Posto isso, nego provimento ao recurso.
Recorrente vencido(a) condenado(a) ao pagamento de honorários advocatícios fixados em 10%
sobre o valor da condenação ou, inexistindo esta, sobre o valor da causa atualizado, no mesmo
percentual, em qualquer caso limitados a 6 salários-mínimos (montante correspondente a 10%
do teto de competência dos Juizados Especiais Federais - art. 3º, “caput”, da Lei 10.259/2001).
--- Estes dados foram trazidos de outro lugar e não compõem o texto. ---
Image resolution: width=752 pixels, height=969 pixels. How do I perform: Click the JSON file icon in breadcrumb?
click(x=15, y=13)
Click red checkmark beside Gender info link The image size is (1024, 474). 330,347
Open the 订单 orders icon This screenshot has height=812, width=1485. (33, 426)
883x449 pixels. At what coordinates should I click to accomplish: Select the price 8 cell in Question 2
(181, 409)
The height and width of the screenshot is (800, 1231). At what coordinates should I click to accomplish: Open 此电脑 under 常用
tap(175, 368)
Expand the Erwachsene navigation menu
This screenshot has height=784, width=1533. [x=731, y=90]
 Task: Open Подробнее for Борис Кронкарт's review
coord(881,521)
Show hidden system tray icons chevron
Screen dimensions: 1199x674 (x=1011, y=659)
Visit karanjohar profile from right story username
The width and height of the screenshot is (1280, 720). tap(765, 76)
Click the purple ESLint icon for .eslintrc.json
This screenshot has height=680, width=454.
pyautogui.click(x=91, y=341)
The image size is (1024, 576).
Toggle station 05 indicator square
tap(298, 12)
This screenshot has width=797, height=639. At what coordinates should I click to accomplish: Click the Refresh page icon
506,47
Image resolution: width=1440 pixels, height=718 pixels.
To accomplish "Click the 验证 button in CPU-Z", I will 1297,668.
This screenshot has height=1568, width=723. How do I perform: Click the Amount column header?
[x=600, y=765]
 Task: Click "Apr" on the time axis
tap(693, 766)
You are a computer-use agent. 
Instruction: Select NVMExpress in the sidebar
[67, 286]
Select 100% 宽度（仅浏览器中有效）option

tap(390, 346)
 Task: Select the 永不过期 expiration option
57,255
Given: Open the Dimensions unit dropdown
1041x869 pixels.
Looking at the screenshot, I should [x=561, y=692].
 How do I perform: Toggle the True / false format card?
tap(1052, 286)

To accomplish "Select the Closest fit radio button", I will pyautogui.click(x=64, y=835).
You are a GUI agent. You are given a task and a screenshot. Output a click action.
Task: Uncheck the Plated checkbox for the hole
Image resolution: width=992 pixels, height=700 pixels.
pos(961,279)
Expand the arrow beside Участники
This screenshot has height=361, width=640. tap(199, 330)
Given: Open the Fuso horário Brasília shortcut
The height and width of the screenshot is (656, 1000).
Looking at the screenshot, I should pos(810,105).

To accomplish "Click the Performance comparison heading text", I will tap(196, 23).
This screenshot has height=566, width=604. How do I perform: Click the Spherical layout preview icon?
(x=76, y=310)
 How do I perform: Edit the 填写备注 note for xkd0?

Na hipótese de não apresentação de contrarrazões, deixo de condenar o(a) recorrente
vencido(a) ao pagamento de honorários advocatícios, segundo prevê o artigo 55 da Lei
9.099/95 c/c artigo 1º da Lei 10.259/2001 c.c. artigo 1.046, § 2º, do CPC/2015, pois, não tendo
sido apresentadas contrarrazões ao recurso pelo(a) advogado(a) da parte recorrida, inexiste
embasamento de ordem fática para aplicação do artigo 85, “caput” e seu § 1º do NCPC, em
virtude do que dispõe o § 2º deste artigo.
É o voto.
E M E N T A
PREVIDENCIÁRIO. DECLARAÇÃO DE INEXIGIBILIDADE DE DÉBITO ORIUNDO DE
ACUMULAÇÃO DE AUXÍLIO-ACIDENTE E APOSENTADORIA POR INVALIDEZ. TEMA
979/STJ. NÃO CABIMENTO DE DEVOLUÇÃO DE VERBA PREVIDENCIÁRIA RECEBIDA DE
BOA FÉ, POR FORÇA DE INTERPRETAÇÃO ERRÔNEA, MÁ APLICAÇÃO DA LEI OU ERRO
EXCLUSIVO DA ADMINISTRAÇÃO. RECURSO DO INSS A QUE SE NEGA PROVIMENTO.
ACÓRDÃO
Vistos e relatados estes autos em que são partes as acima indicadas, a Terceira Turma, por
unanimidade, negou provimento ao recurso, nos termos do relatório e voto que ficam fazendo
parte integrante do presente julgado.